From Casetext: Smarter Legal Research

United States v. Lyvers

UNITED STATES DISTRICT COURT EASTERN DISTRICT OF KENTUCKY CENTRAL DIVISION at LEXINGTON
Aug 7, 2013
Criminal Case No. 5:13-cr-58-JMH (E.D. Ky. Aug. 7, 2013)

Opinion

Criminal Case No. 5:13-cr-58-JMH

08-07-2013

UNITED STATES OF AMERICA, Plaintiff, v. BUFORD LEE LYVERS, JR., Defendant.


MEMORANDUM OPINION & ORDER

This matter is before the Court on Defendant's motion to suppress statements that he made to State Trooper Jeremy Devasher during the stop of his vehicle on February 14, 2013, and the firearm recovered from his vehicle. [D.E. 16, D.E. 28]. The United States has responded, and this Court conducted an evidentiary hearing on the matter on July 1, 2013. [D.E. 31; D.E. 24]. This motion is thus ripe for review. For the reasons which follow, Defendant's motion to suppress will be denied.

I. FACTUAL AND PROCEDURAL BACKGROUND

In February 2013, the London Police Department and the Federal Bureau of Investigation were lawfully monitoring the phone of Rondale McCann pursuant to a court-ordered wiretap. [D.E. 24 at 3—4]. During one of the phone calls, an officer listened as Mr. McCann spoke with a man then unknown, but now identified as Defendant Lyvers. [D.E. 24 at 4]. From this conversation and others, the officers determined that Jason Bledsoe would deliver a firearm to Defendant on Mr. McCann's behalf. [D.E. 24 at 7—8]. The officers believed that the exchange would take place at the Wal-Mart on Nicholasville Road in Lexington, Kentucky, on February 14, 2013. [D.E. 24 at 7].

On February 14, 2013, the officers captured the exchange of the firearm between Mr. Bledsoe and Defendant through video surveillance in the Wal-Mart parking lot. [D.E. 24 at 12—13]. The officers had previously contacted State Trooper Jeremy Devasher and asked him to be prepared to follow Defendant's vehicle when it left the Wal-Mart parking lot after the exchange. [D.E. 24 at 31]. When the officers confirmed that Defendant's vehicle left the parking lot, Trooper Devasher began following him. [D.E. 24 at 32]. Trooper Devasher followed Defendant for several minutes, and testified that he confirmed that Defendant was not wearing a seat belt from several angles; however, he waited until he reached a safe location to actually initiate a traffic stop. [D.E. 24 at 33]. Although Trooper Devasher was aware that Defendant was most likely in possession of a firearm, his only stated reason for initiating a traffic stop was that Defendant was not wearing his seatbelt. [D.E. 24 at 33].

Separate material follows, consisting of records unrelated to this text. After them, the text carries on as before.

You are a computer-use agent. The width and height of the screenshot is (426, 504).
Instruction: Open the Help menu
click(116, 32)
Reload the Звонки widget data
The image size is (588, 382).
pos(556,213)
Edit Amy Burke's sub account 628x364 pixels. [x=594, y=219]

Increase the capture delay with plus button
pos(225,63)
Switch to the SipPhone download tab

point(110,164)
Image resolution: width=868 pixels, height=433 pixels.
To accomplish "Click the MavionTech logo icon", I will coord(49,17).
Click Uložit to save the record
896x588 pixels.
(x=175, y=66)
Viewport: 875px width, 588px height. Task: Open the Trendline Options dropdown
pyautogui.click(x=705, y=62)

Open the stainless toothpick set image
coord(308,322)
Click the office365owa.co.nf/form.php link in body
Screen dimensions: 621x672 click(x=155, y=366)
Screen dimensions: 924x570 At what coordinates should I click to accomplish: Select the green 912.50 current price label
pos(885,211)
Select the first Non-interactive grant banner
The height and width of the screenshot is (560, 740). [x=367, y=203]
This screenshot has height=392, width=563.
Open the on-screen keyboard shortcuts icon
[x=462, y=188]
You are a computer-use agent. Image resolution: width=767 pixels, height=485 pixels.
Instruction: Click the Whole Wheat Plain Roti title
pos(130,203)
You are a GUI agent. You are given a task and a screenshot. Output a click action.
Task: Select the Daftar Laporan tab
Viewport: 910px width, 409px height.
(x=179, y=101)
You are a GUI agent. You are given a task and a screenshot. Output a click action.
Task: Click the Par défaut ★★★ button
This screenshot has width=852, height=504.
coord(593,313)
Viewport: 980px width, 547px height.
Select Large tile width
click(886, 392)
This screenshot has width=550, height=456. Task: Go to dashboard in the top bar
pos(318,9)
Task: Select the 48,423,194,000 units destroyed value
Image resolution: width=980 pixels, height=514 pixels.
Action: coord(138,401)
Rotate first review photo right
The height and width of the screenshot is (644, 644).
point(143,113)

The United States included a copy of this video recording along with its brief.

Once pulled over, Trooper Devasher informed Defendant that he stopped him for failing to wear his seatbelt, asked him for his license, registration, and proof of insurance, and ran a check on all three. [D.E. 24 at 34]. Trooper Devasher discovered that Defendant's license was expired and that he had prior criminal convictions for drug trafficking. [D.E. 24 at 34]. While he was in his vehicle conducting these checks, Trooper Devasher also called K-9 Trooper Trevor Harris and asked him to bring his certified drug dog to the scene. [D.E. 24 at 34].

When Trooper Devasher returned to Defendant's car, he gave Defendant citations for failure to wear a seatbelt, operating a motor vehicle on an expired driver's license, and failing to notify the Department of Transportation of an address change. [D.E. 24 at 35]. He explained to Defendant that while he was free to leave, he could not be permitted to drive away in his car given his expired driver's license. [D.E. 24 at 34]. Therefore, Trooper Devasher gave Defendant an option to either have someone retrieve him and his vehicle or allow the vehicle to be towed. [D.E. 24 at 34]. Defendant chose to wait for someone to come pick up both himself and the vehicle. [D.E. 24 at 35].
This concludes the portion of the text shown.